Tuesday, January 29, 2008
We're all gonna die.
Title: Good Germs, Bad Germs: Health and Survival in a Bacterial World Author: Jessica Snyder Sachs
This book was both fantastic and terrifying. It's kindof like an intro course on bacteria, slightly helped by my prior scientific knowledge, but it definitely wasn't required.
The various sections in the book include one discussing the normal bacteria that live in and on the human body, most of which are helpful, and how when we take antibiotics that are (1) too broad, or (2) not even needed (I'm sure you know someone who insisits on telling the doctor what's wrong with them, and insisting on what they need - say, antibiotics when they have a cold, which is caused by a virus) even worse things can happen. I've seen it - there's one known as C. diff. that causes severe diarrhea and usually is picked up during a hospital visit, because if all the good bacteria in your body are wiped out, the bad ones can take up residence. You want to talk scary, there's all kinds of infections running rampant in nursing homes. Apparently someone died of GANGRENE FROM A BEDSORE in the one where my grandmother lives last week.

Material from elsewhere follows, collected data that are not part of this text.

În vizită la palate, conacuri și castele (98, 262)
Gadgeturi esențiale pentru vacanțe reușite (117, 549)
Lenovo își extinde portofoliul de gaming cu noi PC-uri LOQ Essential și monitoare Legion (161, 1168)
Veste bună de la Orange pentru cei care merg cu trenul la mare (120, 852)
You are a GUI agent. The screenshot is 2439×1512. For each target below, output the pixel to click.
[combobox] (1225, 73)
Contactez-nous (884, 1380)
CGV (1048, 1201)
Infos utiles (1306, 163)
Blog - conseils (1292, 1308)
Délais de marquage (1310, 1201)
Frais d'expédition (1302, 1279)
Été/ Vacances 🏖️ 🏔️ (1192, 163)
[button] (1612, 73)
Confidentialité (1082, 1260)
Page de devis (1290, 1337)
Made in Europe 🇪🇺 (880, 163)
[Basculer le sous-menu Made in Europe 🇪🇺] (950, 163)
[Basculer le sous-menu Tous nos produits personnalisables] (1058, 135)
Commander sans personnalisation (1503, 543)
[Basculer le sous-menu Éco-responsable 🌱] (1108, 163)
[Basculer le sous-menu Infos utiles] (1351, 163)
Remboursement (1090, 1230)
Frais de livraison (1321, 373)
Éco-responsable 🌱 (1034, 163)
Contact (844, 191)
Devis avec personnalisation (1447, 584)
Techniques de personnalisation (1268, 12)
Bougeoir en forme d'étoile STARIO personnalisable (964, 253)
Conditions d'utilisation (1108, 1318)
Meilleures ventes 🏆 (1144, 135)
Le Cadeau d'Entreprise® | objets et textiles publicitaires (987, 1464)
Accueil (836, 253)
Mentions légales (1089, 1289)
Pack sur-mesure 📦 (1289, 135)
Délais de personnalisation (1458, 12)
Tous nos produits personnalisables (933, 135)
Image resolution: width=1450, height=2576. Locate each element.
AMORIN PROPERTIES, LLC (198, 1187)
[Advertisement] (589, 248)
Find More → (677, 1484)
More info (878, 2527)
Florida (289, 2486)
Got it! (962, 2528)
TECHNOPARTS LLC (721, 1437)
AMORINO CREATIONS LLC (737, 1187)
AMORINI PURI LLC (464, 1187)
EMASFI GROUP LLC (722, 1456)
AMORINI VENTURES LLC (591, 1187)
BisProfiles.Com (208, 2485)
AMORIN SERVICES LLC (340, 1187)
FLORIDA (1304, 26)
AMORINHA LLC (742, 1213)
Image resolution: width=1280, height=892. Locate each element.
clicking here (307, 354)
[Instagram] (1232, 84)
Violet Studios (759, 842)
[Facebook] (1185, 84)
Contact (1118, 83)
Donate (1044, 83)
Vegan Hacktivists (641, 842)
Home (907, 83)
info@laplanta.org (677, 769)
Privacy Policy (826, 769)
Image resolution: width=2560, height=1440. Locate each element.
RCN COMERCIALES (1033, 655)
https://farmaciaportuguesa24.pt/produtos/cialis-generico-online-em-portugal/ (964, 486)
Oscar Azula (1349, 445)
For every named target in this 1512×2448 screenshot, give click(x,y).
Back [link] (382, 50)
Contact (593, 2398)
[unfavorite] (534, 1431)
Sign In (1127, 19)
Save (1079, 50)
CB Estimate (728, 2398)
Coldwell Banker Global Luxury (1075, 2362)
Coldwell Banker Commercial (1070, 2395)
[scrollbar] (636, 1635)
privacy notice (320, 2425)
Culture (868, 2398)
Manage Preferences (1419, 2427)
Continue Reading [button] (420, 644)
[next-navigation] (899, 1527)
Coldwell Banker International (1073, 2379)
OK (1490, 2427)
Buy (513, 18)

There's so many problems in our world involving bacteria and antibiotics. For example, farmers discovered a few decades ago that several antibiotics promote growth of animals. So they feed their livestock high doses of these antibiotics solely for growth purposes (!!!), in addition to the numerous antibiotics they're fed for "prevention" of infections (which of course means that any infections that set in will be resistant to all the drugs the farmers are already providing).
Bacteria are incredibly versatile. If one has a slight evolutionary advantage allowing it to survive a course of antibiotics, it'll populate and, before long, render that particular antibiotic obsolete. Entire classes of antibiotics have become useless since the 1950's. The practice of giving animals antibiotics that could also be used for human treatments means that by the time we try to use them on humans they're useless (this happened in Europe in the 1990's).
Big drug companies aren't too enthusiastic about researching new antibiotics, since as soon as they're put into use, they're on a course for obsolesence, meaning no more profits. And then there's the big scare stories in the news about MRSA (methicillin-resistant Staphlococcus aureus), which isn't actually resistant to everything, but definitely resistant to the most common treatments for infection, and by the time they figure out what's going on, you're dead.
I kept flagging pages as interesting while reading this. A few examples:
Recent research suggests that in an environment where deadly infections remain rare, natural seelction favors a mild, or tolerant, immuine response - because it decrease a woman's risk of miscarriage up to sisteenfold. A budding embryo, after all, is the ultimate "foreign" invader and demans enormous tolerance from the immune system if a pregnancy is to succeed. By contrast, life in communities that are plagued by infection strongly favors the survival of babies who are genetically equipped for a brutally strong inflammatory response. the increased risk of miscarriage becomes a small price to pay for higher odds that a child will at least survive to reach reproductive age. (p. 153)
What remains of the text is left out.